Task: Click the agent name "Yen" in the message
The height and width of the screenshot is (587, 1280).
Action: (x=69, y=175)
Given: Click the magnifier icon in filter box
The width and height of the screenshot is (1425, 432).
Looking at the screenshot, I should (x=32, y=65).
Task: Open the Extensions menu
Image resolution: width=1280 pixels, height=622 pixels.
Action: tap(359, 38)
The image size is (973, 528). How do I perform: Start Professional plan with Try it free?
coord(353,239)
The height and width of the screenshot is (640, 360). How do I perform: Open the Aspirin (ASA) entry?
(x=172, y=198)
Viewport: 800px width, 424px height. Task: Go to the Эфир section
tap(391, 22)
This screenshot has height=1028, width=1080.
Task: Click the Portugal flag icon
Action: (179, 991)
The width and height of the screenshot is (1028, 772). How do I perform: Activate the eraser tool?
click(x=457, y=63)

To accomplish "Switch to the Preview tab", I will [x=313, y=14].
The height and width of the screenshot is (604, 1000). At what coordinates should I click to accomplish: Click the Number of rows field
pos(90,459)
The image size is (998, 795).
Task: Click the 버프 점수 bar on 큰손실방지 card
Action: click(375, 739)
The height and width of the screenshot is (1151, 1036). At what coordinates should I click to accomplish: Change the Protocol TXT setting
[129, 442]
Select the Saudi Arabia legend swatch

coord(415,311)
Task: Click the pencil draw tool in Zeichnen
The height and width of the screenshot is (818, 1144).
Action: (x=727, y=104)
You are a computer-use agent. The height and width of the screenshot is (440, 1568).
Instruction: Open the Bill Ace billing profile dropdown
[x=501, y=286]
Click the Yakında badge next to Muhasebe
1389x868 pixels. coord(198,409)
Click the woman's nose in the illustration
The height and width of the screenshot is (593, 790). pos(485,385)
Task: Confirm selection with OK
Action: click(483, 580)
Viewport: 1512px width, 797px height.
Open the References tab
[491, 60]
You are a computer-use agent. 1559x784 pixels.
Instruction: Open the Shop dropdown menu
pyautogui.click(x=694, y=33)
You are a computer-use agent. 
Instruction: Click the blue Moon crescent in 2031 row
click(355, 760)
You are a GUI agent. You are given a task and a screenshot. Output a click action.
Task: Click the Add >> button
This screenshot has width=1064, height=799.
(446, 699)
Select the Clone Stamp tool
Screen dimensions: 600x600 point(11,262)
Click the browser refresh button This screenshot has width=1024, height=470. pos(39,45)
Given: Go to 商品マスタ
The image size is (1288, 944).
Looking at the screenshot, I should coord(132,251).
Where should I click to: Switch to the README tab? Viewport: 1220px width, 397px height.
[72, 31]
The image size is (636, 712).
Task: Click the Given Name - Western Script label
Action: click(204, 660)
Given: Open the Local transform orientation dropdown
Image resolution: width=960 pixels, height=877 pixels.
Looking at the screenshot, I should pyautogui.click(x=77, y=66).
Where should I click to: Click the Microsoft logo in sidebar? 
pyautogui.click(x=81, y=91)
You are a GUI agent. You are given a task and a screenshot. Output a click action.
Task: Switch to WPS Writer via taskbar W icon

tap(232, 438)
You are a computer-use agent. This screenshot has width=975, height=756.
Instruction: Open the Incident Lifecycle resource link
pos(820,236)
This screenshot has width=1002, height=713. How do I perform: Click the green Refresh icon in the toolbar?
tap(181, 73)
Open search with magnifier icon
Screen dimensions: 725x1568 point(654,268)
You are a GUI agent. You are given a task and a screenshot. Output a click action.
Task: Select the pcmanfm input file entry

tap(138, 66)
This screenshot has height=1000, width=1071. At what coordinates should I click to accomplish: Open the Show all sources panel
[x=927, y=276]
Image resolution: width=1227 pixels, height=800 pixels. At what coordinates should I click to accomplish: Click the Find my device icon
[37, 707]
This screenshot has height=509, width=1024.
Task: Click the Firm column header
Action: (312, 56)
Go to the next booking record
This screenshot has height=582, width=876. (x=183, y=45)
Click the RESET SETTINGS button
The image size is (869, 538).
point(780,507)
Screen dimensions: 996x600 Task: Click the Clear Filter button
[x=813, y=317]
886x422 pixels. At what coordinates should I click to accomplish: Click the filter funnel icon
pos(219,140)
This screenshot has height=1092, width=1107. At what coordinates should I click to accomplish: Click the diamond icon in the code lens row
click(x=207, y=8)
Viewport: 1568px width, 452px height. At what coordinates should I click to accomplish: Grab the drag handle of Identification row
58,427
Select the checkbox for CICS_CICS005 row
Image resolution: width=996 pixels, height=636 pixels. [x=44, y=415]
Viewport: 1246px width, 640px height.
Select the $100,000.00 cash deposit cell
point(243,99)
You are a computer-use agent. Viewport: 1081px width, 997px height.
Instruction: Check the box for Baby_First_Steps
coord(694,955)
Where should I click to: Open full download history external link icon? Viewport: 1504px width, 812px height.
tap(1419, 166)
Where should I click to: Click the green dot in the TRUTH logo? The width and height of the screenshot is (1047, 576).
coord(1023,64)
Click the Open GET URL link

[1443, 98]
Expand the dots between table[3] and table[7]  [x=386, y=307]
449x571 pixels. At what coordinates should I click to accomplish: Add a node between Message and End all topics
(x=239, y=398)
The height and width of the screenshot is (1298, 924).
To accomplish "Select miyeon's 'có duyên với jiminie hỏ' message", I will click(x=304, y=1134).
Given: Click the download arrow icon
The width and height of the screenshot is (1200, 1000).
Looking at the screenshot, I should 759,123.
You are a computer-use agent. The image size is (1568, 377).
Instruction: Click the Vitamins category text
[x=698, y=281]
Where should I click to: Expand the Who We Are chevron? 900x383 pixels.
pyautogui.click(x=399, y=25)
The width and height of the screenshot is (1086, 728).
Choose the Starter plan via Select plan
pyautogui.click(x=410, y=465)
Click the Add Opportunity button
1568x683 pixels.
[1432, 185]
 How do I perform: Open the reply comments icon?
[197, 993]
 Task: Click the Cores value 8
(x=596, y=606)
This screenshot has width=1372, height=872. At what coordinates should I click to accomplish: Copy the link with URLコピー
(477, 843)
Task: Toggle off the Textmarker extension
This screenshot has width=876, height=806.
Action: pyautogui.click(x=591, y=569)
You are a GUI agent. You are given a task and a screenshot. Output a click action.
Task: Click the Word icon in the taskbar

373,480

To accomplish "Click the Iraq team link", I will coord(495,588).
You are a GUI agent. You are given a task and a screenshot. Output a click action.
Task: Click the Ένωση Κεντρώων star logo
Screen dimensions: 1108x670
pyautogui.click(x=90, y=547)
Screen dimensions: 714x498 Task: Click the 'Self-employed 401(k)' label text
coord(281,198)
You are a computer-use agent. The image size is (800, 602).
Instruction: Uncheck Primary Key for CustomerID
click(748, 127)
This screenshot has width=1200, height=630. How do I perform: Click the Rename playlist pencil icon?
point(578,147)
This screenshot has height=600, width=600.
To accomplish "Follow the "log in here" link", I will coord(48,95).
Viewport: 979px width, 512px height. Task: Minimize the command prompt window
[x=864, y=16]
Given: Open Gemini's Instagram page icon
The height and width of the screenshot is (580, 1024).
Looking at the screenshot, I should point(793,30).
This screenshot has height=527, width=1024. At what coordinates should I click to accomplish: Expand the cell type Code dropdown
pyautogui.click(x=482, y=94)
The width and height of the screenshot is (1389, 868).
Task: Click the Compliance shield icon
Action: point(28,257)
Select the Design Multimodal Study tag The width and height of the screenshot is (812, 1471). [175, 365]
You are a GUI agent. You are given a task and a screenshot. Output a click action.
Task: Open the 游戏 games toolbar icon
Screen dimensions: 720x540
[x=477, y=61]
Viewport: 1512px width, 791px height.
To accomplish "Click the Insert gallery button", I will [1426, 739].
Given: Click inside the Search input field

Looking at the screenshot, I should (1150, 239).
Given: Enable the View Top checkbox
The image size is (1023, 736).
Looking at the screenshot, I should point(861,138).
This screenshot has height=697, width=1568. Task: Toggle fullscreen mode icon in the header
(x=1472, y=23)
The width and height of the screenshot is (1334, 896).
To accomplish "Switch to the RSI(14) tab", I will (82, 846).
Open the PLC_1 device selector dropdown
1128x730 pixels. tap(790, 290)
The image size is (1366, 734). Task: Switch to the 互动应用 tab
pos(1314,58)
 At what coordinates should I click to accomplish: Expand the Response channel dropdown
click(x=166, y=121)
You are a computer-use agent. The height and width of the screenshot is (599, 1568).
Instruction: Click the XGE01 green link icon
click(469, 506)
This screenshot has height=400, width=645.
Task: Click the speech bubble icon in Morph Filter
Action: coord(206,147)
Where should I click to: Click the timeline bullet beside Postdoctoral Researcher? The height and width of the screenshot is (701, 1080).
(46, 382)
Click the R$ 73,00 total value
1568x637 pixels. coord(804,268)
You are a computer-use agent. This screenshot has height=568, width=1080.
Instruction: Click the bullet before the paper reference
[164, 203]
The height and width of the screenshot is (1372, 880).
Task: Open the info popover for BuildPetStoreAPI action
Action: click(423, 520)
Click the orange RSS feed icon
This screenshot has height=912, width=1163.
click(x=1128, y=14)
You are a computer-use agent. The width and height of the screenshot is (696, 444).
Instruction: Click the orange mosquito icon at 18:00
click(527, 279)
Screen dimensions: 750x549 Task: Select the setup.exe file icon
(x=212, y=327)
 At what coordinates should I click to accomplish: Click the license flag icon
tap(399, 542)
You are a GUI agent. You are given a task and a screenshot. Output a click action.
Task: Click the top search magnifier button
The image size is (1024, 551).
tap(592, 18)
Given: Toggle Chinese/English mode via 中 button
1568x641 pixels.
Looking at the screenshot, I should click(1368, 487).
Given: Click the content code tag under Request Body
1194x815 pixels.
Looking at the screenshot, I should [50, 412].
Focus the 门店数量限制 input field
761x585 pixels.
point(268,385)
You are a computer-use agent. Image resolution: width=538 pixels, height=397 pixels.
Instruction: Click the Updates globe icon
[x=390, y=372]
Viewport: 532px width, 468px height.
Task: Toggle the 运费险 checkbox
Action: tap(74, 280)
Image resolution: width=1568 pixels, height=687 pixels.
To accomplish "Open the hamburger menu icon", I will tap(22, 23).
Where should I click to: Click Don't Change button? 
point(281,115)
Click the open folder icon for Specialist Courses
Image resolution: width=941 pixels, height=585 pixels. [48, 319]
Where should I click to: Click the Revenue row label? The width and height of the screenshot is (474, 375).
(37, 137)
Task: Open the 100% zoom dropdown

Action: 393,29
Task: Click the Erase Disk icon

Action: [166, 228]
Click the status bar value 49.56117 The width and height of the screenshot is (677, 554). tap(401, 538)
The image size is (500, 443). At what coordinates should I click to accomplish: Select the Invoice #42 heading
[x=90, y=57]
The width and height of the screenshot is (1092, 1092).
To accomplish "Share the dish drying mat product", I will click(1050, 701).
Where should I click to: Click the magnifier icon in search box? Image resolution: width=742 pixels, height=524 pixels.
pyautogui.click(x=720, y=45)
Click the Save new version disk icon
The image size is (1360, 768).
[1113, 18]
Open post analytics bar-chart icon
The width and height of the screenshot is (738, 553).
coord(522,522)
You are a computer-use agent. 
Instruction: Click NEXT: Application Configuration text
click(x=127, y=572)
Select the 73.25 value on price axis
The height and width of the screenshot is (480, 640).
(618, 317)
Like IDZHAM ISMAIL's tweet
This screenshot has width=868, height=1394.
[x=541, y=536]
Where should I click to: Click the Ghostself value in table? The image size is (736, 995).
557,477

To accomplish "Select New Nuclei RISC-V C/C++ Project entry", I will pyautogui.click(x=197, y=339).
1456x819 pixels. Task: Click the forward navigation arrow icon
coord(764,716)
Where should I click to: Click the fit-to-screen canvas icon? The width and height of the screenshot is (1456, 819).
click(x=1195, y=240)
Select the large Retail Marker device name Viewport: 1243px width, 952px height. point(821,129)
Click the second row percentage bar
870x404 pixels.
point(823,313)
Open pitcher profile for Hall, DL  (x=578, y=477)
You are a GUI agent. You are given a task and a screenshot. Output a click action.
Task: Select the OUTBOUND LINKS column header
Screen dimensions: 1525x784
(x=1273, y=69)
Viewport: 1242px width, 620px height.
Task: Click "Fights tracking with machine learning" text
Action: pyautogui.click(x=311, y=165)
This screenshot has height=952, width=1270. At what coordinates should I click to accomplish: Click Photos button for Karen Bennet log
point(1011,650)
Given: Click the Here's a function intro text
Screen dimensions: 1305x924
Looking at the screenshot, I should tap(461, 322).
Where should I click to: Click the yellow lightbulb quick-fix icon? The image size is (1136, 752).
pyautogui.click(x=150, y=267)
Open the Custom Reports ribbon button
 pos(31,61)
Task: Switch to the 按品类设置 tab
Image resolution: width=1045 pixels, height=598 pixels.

WORK INSTRUCTION:
A line belongs in the answer if it contains the word "will"; copy every such line from the data above.

TASK RESPONSE:
To accomplish "Switch to the Preview tab", I will [x=313, y=14].
To accomplish "Select miyeon's 'có duyên với jiminie hỏ' message", I will click(x=304, y=1134).
To accomplish "Click the Iraq team link", I will coord(495,588).
To accomplish "Follow the "log in here" link", I will coord(48,95).
To accomplish "Click the Insert gallery button", I will [1426, 739].
To accomplish "Switch to the RSI(14) tab", I will (82, 846).
To accomplish "Open the hamburger menu icon", I will tap(22, 23).
To accomplish "Share the dish drying mat product", I will click(1050, 701).
To accomplish "Select New Nuclei RISC-V C/C++ Project entry", I will pyautogui.click(x=197, y=339).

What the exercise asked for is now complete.